* Zu erledigen
**1)** Auf welchen Betrag ist das Einlagevermögen laut dem Text über Nahrungsmittelspekulation von 2004 bis 2011 angewachsen?
**2)** Führe den Text über Nahrungsmittelspekulation im Anschluss an seinen letzten Satz fort.

* Zu prüfender Text
Ein kurzer Blick in die Geschichte der Nahrungsmittelspekulation: Bereits 1848 gründeten einige Getreidehändler in Chicago eine Börse. Ihr hauptsächlicher Zweck: Händler und Bauern abzusichern, etwa gegen die Gefahr eines zu niedrigen Weizenpreises. Denn Anfang des Jahres weiß ein Bauer nie, wie seine Ernte ausfallen wird. An dem sogenannten Warenterminmarkt wird deshalb nicht mit dem eigentlichen Getreide, sondern mit Futures gehandelt: Wertpapiere, die den Preis von Getreide zu einem bestimmten Zeitpunkt in der Zukunft festlegen.

Seit einigen Jahren sind nicht mehr nur Bauern, Getreidehändler und Nahrungsmittelkonzerne auf diesem Markt unterwegs: Spekulanten, die mit Landwirtschaft nichts zu tun haben, sondern allein finanzielle Interessen verfolgen und auf steigende Lebensmittelkosten wetten, haben das Geschäft mit Agrarrohstoffen für sich entdeckt. Und das scheint durchaus lukrativ: Das Einlagevermögen hat sich von 2004 bis 2011 auf 400 Milliarden US-Dollar verachtfacht.

Erntemaschinen auf einem Gerstefeld Foto: Bernd Wüstneck
Die reichen Ernten können sich viele Menschen nicht leistenBild: picture-alliance/ZB

Bessere Preise durch mehr Konkurrenz?

Thomas Glauben und seine Kollegen haben den Einfluss sogenannter Long-Only-Indexfonds auf die Preisentwicklung bei Mais, Weizen und Co untersucht. Sie argumentieren, dass durch diese Fonds die Konkurrenz an den Märkten zugenommen habe und sich Landwirte deshalb günstiger absichern könnten. "Dadurch existieren höhere Anreize, in der Landwirtschaft zu produzieren, was in der Tendenz zu einem stärkeren Angebot auf den Weltmärkten führt," so Glauben. "Das wiederum führt zu einer Preisstabilisierung, was im Interesse der Konsumenten sein dürfte."

Agrar-Ökonom Thomas Glauben Foto: Antje Elsner
Agrar-Ökonom Thomas GlaubenBild: Antje Elsner

Daniel Hachfeld von Oxfam bleibt skeptisch. Die Indexfonds würden sich nur auf Märkten breit machen, die ohnehin schon ausreichend liquide wären. Die Vorteile für die Bauern seien deshalb gar nicht so erheblich. Ihm machen vor allem die enormen Geldmengen Sorgen, die in die Indexfonds investiert werden: "Wenn da viel Kapital auf einmal reingeht, dann besteht das Risiko, dass der Markt vollgepumpt wird mit Erwartungen auf steigende Preise." Und das könnte sich negativ auf die realen Nahrungsmittelpreise auswirken.

Stimmt nicht, denn Indexfonds seinen so konzipiert, dass sie gar nicht ausufern können, argumentiert hingegen Agrarökonom Glauben.

* Bereitgestellte Datensätze
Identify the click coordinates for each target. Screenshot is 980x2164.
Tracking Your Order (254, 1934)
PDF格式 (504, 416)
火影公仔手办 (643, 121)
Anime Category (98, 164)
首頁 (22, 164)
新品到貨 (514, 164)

* Lösungen
**1)** Auf 400 Milliarden US-Dollar, das Achtfache des Ausgangswerts.

**2)**
Vorsicht ist besser als Nachsicht

Wer hat nun recht? Einen wissenschaftlichen Konsens gibt es nicht. Hinzu kommt, dass der Einfluss anderer Formen der Agrar-Spekulation, zum Beispiel von Hedgefonds, noch kaum untersucht wurde. Daniel Hachfeld fordert deshalb: Wie in der Umweltpolitik auch, sollte bei Spekulationen auf Nahrungsmittel das Vorsorgeprinzip gelten. Wenn noch nicht geklärt ist, wie schädlich ein Produkt tatsächlich ist, dann sollte man es sicherheitshalber erst einmal vom Markt nehmen: "Es gibt gewisse Finanzprodukte, die braucht kein Mensch. Aber ihr potenzieller Schaden ist so groß, dass man einfach einschreiten muss und sich nicht erlauben kann, die Hände in den Schoß zu legen und nichts zu tun."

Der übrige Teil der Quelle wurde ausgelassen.